Convincing other parties to buy into your viewpoint is critical to growing your business. A compelling business case is much more about substance than style. You need to present a perspective that is relevant to the person or group you are trying to convince to purchase your product, become a business partner, or invest in your company. You need to get to the heart of why this activity is in their best interest.
We use six questions to help build a solid business case and make it relevant to each party. See if these work for you.
1. What is the potential value in this situation?
A strong business case begins with a logical financial and strategic foundation for value creation. If you are selling a product, this is as simple as explaining why the product creates more value for the customer than any alternative. If you are selling the idea of a business partnership, you’ll want to focus on why the partnership will create a high return on investment.
2. Who do you need to convince?
This question can be more challenging than it seems. If you are selling a product, your obvious target is the customer or prospect. But in many cases, other influencers are part of the equation, such as family members (for consumer goods) or various people in an organization (for business-to-business transactions). If you are attempting an acquisition or venture investment, this question becomes even more complex because the transaction usually involves multiple parties, such as investors, sellers, and business advisors.
3. What motivates each party?
It’s important to understand what drives a stakeholder’s behavior and focus. Are they trying to achieve return on their own capital investment? Career enhancement? A better reputation? Each of motivations requires a response that is properly aligned. For instance, if your target is focused on doubling its business, pitching a 10% savings on a product won’t convince them to do business with you. But pitching a product that will help ensure future growth will be very attractive.
4. What items will you need to seal the deal?

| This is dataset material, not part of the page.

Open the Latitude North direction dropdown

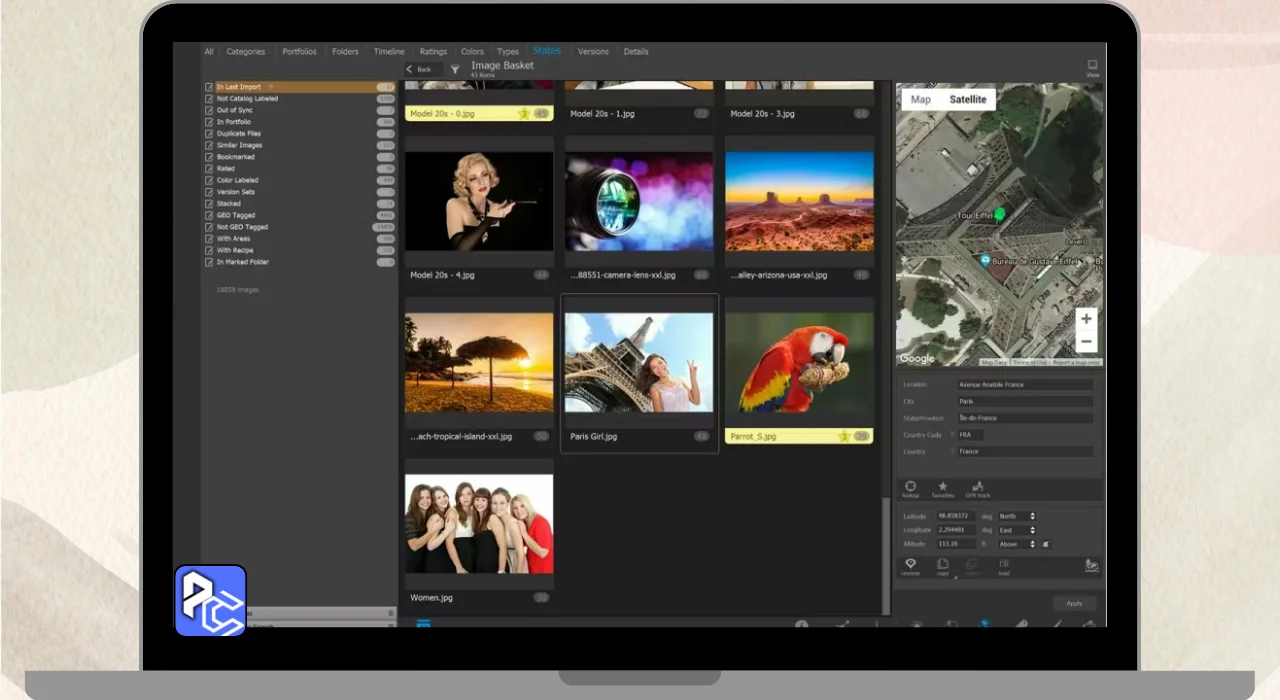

When working with an entrepreneur or investor, you probably want to emphasize the upside, like growth potential or maximizing return on capital. On the other hand, when pitching a large corporation or government organization, it’s often better to focus on protecting the downside with a business case that breaks down any barriers to action and makes it easy for the organization to accept it.
5. What actions do you want each party to take?
Many business owners do a great job building a case but fail to lay out the specific path the stakeholder can take to follow through to a desired outcome. As an example, in the life insurance industry, more than 30% of the customers who fill out an application never end up taking a medical exam or paying the first premium. They committed to the idea of life insurance but failed to follow through. A strong business case will make this process crystal clear.
6. How can you most effectively communicate the action you want them to take?
There is some style involved in building a better business case. Presentation is important and the format depends on your target. Is it a PowerPoint deck, a quick phone call, or an in-depth discussion over dinner? Tailor your message to the style of the audience.
If you follow this framework, you will be able to sell you viewpoint without any fancy sales pitches or techniques. The answers to these questions will vary for every case you create, but they have served us well as we’ve grown our business.